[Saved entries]
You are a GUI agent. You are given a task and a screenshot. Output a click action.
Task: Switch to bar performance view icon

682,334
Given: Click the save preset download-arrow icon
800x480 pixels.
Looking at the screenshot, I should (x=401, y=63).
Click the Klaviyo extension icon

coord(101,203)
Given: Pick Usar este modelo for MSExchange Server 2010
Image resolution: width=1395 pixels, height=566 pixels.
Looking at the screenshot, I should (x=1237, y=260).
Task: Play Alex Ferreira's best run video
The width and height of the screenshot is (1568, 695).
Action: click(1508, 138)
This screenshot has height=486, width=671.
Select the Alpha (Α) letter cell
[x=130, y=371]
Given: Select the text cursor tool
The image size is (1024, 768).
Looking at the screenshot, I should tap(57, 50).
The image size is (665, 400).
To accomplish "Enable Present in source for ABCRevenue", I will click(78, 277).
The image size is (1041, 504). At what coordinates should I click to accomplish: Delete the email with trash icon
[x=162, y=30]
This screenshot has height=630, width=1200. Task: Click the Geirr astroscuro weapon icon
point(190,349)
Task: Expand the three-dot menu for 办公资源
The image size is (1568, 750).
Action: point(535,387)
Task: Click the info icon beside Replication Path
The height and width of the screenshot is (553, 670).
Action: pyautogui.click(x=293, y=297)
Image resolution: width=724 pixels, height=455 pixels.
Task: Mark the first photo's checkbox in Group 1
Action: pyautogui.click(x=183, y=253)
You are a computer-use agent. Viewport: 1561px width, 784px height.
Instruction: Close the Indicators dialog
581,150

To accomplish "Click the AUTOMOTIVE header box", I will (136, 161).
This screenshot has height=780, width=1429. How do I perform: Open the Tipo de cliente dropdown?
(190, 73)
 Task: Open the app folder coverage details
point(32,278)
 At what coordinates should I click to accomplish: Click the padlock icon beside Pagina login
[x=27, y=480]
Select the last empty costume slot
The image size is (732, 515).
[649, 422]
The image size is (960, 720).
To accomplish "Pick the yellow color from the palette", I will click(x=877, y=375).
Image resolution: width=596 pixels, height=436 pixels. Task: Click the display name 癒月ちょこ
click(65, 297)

TASK TO COMPLETE. Restate the data word for word, leaving nothing out.

EXERCISE RESULT.
You are a GUI agent. You are given a task and a screenshot. Output a click action.
Task: Switch to bar performance view icon

682,334
Given: Click the save preset download-arrow icon
800x480 pixels.
Looking at the screenshot, I should (x=401, y=63).
Click the Klaviyo extension icon

coord(101,203)
Given: Pick Usar este modelo for MSExchange Server 2010
Image resolution: width=1395 pixels, height=566 pixels.
Looking at the screenshot, I should (x=1237, y=260).
Task: Play Alex Ferreira's best run video
The width and height of the screenshot is (1568, 695).
Action: click(1508, 138)
This screenshot has height=486, width=671.
Select the Alpha (Α) letter cell
[x=130, y=371]
Given: Select the text cursor tool
The image size is (1024, 768).
Looking at the screenshot, I should tap(57, 50).
The image size is (665, 400).
To accomplish "Enable Present in source for ABCRevenue", I will click(78, 277).
The image size is (1041, 504). At what coordinates should I click to accomplish: Delete the email with trash icon
[x=162, y=30]
This screenshot has height=630, width=1200. Task: Click the Geirr astroscuro weapon icon
point(190,349)
Task: Expand the three-dot menu for 办公资源
The image size is (1568, 750).
Action: point(535,387)
Task: Click the info icon beside Replication Path
The height and width of the screenshot is (553, 670).
Action: pyautogui.click(x=293, y=297)
Image resolution: width=724 pixels, height=455 pixels.
Task: Mark the first photo's checkbox in Group 1
Action: pyautogui.click(x=183, y=253)
You are a computer-use agent. Viewport: 1561px width, 784px height.
Instruction: Close the Indicators dialog
581,150

To accomplish "Click the AUTOMOTIVE header box", I will (136, 161).
This screenshot has height=780, width=1429. How do I perform: Open the Tipo de cliente dropdown?
(190, 73)
 Task: Open the app folder coverage details
point(32,278)
 At what coordinates should I click to accomplish: Click the padlock icon beside Pagina login
[x=27, y=480]
Select the last empty costume slot
The image size is (732, 515).
[649, 422]
The image size is (960, 720).
To accomplish "Pick the yellow color from the palette", I will click(x=877, y=375).
Image resolution: width=596 pixels, height=436 pixels. Task: Click the display name 癒月ちょこ
click(65, 297)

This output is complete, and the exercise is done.